Gilles de Rais, compagnon de Jeanne d'Arc, maréchal de France, seigneur de Machecoul, Champtocé et Tiffauges, décédé en 1440,
se réincarne dans un corps de femme, vers 1975, dans un coin paumé des États-Unis...
Carling Joe avait l'âme généreuse, et il le regrettait parfois. Toujours trop tard, bien entendu.
Par exemple, ce mercredi de novembre…
Il aurait préféré mille fois se trouver chez lui, dans la maison de Boolt City, à regarder tomber la pluie furieuse derrière les carreaux, une tasse de café fumant dans le creux de la main. Ou même sous l'auvent de la scierie, dans l'odeur humide des tas de sciure. La scierie ou la maison, c'était pareil : c'était chez lui.
Mais non. Au lieu de ça, il roulait sur la route tortueuse, en plein cœur de la bourrasque, luttant avec le volant de sa camionnette poussive qui balançait méchamment sous les coups de boutoir du vent.
Un vent du diable, assurément. Un temps à ne pas mettre un chrétien dehors. C'était sûr ; après toute cette pluie, on entendrait rugir la Boolt River un fameux moment. Le niveau s'était bien élevé de deux pieds et les aulnes, les broussailles qui encombraient ses berges avaient maintenant les pieds dans l'eau boueuse. Le courant sale charriait une profusion de racines, de troncs, et aussi de vieux bidons, de boîtes de conserve vides.

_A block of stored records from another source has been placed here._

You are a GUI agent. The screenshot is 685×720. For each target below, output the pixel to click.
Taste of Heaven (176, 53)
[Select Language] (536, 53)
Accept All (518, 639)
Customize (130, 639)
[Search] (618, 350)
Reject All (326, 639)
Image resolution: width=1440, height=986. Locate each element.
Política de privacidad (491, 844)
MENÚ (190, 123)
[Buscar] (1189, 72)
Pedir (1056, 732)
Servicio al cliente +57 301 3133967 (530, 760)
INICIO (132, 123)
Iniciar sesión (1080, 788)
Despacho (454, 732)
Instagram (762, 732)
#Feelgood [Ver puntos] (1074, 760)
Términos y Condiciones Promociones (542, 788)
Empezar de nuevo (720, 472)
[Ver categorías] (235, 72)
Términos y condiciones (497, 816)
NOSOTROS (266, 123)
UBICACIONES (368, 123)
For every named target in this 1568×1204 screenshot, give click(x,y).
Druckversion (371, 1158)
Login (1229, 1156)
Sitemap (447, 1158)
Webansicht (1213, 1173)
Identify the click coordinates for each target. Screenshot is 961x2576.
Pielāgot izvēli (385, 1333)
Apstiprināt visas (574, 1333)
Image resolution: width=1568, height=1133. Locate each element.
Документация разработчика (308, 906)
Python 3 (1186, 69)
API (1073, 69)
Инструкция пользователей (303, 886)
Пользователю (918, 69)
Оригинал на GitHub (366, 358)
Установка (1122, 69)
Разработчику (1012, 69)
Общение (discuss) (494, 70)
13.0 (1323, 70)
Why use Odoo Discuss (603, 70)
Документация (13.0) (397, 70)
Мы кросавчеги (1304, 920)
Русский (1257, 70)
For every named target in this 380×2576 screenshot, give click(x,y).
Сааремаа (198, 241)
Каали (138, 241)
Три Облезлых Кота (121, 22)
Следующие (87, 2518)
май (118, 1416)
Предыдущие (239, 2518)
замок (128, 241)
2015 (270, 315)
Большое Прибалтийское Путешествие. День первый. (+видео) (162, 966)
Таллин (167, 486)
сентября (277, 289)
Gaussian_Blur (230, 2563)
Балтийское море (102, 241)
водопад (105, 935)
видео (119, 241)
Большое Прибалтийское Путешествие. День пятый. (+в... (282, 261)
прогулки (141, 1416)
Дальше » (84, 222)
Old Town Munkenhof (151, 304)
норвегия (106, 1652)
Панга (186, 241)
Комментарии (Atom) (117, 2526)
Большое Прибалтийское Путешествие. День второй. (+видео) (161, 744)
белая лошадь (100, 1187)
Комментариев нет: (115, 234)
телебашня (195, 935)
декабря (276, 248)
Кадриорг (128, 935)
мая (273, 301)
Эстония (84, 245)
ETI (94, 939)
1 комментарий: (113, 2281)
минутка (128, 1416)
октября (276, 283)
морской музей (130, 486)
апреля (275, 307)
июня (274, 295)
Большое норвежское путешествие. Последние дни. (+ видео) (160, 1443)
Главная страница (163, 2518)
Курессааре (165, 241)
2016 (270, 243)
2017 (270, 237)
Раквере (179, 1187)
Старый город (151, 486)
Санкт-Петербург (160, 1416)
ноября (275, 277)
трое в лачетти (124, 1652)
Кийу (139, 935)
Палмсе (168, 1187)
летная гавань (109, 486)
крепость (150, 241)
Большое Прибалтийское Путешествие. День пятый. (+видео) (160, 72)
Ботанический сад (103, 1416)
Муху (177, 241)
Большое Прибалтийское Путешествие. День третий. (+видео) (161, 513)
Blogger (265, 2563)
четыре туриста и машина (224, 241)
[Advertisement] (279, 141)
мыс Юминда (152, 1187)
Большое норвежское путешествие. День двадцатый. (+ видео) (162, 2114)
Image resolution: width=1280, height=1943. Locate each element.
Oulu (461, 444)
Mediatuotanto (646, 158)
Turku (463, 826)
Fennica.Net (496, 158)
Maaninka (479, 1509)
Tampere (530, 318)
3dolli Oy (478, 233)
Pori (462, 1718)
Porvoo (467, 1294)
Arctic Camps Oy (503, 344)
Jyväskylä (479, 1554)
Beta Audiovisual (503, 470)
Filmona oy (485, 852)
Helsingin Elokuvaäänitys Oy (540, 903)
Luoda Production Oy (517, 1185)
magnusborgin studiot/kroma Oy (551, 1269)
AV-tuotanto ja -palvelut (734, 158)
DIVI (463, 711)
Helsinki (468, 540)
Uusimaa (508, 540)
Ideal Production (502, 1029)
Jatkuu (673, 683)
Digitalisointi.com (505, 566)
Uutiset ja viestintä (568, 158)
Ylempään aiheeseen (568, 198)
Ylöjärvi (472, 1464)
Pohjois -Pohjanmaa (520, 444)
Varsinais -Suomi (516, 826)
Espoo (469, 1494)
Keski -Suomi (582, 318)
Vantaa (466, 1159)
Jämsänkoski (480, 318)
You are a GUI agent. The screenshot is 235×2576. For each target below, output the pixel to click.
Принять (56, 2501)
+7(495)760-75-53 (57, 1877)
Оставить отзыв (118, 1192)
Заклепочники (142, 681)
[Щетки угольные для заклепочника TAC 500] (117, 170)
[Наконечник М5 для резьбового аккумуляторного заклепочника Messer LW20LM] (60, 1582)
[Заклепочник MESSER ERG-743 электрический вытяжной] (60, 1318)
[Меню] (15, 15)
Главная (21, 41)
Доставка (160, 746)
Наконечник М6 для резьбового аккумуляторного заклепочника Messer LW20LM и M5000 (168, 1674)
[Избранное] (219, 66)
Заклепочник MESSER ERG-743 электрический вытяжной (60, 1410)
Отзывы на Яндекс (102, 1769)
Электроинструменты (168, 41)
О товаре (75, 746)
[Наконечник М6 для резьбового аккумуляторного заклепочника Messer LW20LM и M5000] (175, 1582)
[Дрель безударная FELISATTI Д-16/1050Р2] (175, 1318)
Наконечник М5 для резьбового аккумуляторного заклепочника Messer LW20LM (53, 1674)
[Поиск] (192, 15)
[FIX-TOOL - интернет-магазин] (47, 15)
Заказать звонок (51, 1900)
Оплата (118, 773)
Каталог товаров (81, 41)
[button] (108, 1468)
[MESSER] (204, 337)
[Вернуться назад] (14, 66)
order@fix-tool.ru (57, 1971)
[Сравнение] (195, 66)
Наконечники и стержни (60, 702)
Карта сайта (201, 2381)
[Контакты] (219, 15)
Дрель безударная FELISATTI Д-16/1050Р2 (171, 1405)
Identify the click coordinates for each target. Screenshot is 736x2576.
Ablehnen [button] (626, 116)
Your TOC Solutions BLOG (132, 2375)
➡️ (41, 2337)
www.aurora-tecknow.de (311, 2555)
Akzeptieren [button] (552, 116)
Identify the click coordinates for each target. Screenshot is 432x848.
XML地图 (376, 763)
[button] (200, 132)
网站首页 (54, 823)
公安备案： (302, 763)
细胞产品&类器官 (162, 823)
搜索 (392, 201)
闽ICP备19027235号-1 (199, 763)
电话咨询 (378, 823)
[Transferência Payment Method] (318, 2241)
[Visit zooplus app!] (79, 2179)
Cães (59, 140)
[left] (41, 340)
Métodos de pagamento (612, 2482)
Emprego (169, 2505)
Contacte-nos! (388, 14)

La pluie fouettait en rideaux serrés. C'était comme une espèce de marée aérienne, avec ses vagues grises qui galopaient les unes derrière les autres. Impossible d'y voir nettement à plus de cent yards, et les montagnes avaient disparu derrière la danse échevelée de l'averse.
Carling Joe jura deux ou trois fois, sans grande conviction, par pur automatisme. Il frissonna, releva d'une main le col râpé de son vieux blouson d'aviateur - dix dollars dans un surplus de l'armée.
Si par bonheur une saute de vent ne le basculait pas les quatre roues en l'air, dans un peu moins d'une heure il serait à Boolt City. Chez lui, et plus question de sortir. La chaleur du dedans, la télé, un journal et un fameux repas, voilà ce qu'il fallait.
Minnie devait se faire de la bile. Il n'y en avait pas deux comme Minnie pour se faire de la bile à propos de tout. Rien qu'à le voir monter dans la camionnette, elle se mettait à trembler. C'était une femme comme ça, brave et douce, et encore bien jolie… mais douée comme c'est à peine croyable pour ce qui est de se faire de la bile.
Lorsqu'il avait quitté la maison, au matin, sous la petite pluie fine, Minnie avait ses yeux des grandes inquiétudes. Elle est restée un moment debout sur le pas de la porte, serrant son châle sur ses épaules, à regarder le ciel, la camionnette, et puis encore le ciel tout barbouillé de crachin. Elle avait dit quelque chose dans le genre : "C'est du sale temps qui se prépare, Joe. Sois prudent, n'est-ce pas ?"
Quelque chose dans ce genre là…
Fiction
N° 276, janvier 1977, pp. 169-170
Une intrigue en apparence très emberlificotée qui s'éclaire dans les dernières pages du roman (un personnage historique célèbre par sa cruauté et sa dépravation s'incarne pour quelques heures dans une jeune américaine d'aujourd'hui), tel est le dernier Suragne, qui n'est sans doute pas très convaincant thématiquement, mais présente toutes les qualités habituelles à l'auteur : montage parallèle organisant le suspense, personnages saisis dans leur quotidienneté, envoûtant décor générateur d'atmosphère (la petite ville aux heures nocturnes, dans le brouillard et la pluie). R.A.S., dans une certaine qualité. (A).